The Australian: Tunnel works to create a Berlin Wall at city’s heart: Napthine. John Ferguson. 18 Febraury 2014
Victorian Premier Denis Napthine has warned that disruption caused by the nation’s biggest urban rail project may be so profound that a virtual “Berlin Wall” could be created in the heart of Melbourne.
Dr Napthine yesterday confirmed the government was investigating radical surgery to the $9 billion Metro Rail capacity project to make it workable.
The Australian understands that the project could be so intrusive that under one scenario retailers in the CBD’s Swanston Street would have to be compensated for two years or more.
Dr Napthine also confirmed yesterday that the central Flinders Street intersection could be out of use when work is undertaken on the 9km rail-tunnel project through the inner northwest to the inner southeast.
He said the government had “grave” concerns about the level of disruption likely to result from a shallow tunnel built through the centre of the city.
It is understood a second proposal for a deeper tunnel is also under consideration but will conservatively cost hundreds of millions of dollars to execute on top of the $9bn.
“Now, I’m only a humble citizen of Melbourne and Victoria but having a massive hole dividing Melbourne would be worse than the Berlin Wall,” Dr Napthine said.

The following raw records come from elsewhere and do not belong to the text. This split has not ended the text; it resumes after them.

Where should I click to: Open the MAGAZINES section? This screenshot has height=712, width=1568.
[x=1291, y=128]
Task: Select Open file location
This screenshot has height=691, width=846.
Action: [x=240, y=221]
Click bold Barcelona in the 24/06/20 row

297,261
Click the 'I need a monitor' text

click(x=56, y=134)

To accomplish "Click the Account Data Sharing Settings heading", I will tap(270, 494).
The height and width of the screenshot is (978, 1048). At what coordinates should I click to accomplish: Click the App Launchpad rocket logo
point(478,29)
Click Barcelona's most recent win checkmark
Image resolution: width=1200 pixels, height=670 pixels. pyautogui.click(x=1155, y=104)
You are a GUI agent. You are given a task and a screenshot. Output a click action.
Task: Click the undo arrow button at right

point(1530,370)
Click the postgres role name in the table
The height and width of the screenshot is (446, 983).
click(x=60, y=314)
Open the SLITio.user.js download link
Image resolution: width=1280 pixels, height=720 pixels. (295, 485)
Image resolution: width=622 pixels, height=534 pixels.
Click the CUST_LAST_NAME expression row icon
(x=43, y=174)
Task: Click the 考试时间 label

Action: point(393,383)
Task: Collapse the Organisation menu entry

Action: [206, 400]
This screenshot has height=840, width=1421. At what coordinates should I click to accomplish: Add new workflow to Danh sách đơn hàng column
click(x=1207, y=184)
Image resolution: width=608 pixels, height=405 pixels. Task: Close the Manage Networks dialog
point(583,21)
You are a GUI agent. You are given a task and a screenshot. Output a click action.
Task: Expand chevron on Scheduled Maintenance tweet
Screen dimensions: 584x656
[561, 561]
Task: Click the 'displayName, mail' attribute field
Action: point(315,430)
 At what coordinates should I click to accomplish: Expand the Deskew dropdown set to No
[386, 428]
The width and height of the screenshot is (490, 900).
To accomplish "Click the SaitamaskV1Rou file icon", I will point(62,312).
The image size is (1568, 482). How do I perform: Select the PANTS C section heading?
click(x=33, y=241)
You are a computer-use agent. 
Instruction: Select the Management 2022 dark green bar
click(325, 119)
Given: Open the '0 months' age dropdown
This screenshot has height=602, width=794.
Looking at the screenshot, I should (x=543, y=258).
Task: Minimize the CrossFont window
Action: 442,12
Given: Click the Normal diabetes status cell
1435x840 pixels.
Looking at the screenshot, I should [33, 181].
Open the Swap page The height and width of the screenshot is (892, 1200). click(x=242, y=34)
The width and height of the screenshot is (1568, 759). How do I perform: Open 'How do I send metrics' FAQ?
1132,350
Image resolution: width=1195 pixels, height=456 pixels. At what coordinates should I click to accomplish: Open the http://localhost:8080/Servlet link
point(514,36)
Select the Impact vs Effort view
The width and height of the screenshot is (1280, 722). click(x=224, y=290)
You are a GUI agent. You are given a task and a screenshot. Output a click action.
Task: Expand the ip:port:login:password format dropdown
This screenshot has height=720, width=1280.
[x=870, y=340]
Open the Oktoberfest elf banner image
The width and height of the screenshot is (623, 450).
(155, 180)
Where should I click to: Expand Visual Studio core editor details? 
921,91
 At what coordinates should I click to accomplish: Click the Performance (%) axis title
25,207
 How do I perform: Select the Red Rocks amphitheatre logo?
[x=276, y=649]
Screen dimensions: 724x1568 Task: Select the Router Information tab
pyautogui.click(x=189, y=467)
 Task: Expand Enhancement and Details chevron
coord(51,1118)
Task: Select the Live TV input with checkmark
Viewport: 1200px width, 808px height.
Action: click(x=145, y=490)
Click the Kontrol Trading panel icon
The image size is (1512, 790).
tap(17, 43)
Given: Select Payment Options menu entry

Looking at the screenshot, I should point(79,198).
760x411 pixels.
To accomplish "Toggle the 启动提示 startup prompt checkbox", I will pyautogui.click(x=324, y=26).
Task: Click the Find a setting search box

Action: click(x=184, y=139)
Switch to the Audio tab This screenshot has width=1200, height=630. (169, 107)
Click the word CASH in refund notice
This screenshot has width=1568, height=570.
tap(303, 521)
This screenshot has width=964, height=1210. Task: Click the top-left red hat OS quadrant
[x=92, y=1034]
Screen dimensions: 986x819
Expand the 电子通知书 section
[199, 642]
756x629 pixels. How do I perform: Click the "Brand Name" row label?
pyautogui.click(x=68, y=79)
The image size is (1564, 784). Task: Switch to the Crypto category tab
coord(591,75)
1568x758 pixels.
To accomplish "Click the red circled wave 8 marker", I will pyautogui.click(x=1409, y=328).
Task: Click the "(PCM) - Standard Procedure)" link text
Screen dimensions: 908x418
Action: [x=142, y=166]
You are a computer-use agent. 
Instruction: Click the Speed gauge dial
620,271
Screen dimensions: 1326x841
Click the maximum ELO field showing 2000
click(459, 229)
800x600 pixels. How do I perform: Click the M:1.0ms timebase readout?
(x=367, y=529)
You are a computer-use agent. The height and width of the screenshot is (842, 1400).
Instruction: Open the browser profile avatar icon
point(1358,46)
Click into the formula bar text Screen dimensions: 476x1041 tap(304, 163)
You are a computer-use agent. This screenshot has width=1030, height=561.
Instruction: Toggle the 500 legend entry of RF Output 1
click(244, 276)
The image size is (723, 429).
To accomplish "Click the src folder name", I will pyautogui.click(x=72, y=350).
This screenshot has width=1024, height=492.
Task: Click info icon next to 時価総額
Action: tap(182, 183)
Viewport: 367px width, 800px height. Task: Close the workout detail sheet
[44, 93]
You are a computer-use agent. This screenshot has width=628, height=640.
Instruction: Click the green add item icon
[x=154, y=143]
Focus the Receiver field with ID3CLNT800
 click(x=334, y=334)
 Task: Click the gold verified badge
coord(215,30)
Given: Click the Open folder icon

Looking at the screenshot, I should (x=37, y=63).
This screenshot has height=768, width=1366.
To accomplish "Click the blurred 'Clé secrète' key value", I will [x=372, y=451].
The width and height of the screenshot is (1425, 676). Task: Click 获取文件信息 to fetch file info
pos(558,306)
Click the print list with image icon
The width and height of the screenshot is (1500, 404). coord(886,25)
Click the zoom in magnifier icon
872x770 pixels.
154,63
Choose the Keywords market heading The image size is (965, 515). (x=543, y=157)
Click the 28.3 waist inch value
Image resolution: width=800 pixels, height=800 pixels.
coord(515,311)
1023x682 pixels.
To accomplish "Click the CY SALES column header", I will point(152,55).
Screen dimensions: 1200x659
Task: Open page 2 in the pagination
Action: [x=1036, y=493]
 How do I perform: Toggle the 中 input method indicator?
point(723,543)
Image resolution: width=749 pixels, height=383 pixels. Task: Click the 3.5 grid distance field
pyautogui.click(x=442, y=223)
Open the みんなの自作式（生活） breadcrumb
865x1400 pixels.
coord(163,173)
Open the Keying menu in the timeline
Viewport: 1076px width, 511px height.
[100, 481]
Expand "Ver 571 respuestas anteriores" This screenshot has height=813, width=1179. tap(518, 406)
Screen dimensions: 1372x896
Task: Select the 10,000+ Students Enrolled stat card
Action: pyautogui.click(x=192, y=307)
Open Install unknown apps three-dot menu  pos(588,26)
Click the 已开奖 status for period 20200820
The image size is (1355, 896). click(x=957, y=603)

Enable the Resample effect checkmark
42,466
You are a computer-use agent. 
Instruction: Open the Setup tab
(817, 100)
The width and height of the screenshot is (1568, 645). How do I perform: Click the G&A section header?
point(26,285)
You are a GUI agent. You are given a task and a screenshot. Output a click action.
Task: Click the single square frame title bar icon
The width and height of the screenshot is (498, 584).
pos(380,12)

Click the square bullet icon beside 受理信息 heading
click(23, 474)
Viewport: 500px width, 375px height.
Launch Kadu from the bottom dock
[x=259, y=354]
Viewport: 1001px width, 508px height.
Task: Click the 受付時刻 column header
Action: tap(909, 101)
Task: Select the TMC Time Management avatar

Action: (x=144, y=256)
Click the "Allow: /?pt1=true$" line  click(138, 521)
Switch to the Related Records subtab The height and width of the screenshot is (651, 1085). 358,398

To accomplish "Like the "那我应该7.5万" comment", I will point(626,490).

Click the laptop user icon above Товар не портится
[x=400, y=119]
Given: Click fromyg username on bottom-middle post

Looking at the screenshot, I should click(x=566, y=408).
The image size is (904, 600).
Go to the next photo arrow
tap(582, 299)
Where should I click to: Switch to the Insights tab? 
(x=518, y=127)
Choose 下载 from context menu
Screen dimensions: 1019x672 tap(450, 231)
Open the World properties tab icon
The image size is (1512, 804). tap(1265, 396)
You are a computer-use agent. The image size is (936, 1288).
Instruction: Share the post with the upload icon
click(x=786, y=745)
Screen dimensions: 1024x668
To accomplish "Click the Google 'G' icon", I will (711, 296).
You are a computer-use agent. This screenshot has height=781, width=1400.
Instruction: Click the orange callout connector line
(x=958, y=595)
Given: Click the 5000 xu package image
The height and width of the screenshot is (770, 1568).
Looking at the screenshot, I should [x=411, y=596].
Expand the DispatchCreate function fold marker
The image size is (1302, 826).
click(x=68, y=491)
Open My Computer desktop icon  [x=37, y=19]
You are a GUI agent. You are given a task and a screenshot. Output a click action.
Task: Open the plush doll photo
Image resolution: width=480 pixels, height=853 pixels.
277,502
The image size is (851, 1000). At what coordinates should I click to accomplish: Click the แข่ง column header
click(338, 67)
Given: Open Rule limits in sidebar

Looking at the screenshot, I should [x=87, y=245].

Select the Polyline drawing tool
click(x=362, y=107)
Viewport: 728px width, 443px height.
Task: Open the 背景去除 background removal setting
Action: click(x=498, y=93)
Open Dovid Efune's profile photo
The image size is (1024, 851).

He said the government was investigating ways of preventing the chaos and that more than 600 holes had already been drilled to test the dirt and rock to determine what could be built.
While the tunnel will be built later this decade, planning is in full swing, with The Australian revealing that the project also could include the inner-western suburb of Fishermans Bend, which is a new bid by the government to use reclaimed land to deal with soaring population growth.
Labor’s public transport spokeswoman, Jill Hennessy, said the opposition was prepared to accept the disruption in order to have the project finished.
“This is a tactic of delay and dithering,” she said.
The train capacity project has become a crucial element of the November 29 election campaign.
Under the main option for the project, Swanston Street would be ripped up to build the rail tunnel using a “cut-and-fill” technique. The government is also deciding whether one or more of the underground stations will be axed, given they will cost up to $500 million each.
Prime Minister Tony Abbott has been reluctant to back urban rail projects, arguing they are for state governments to deliver, but the Melbourne capacity project is also about ensuring that more freight trains can run across the system.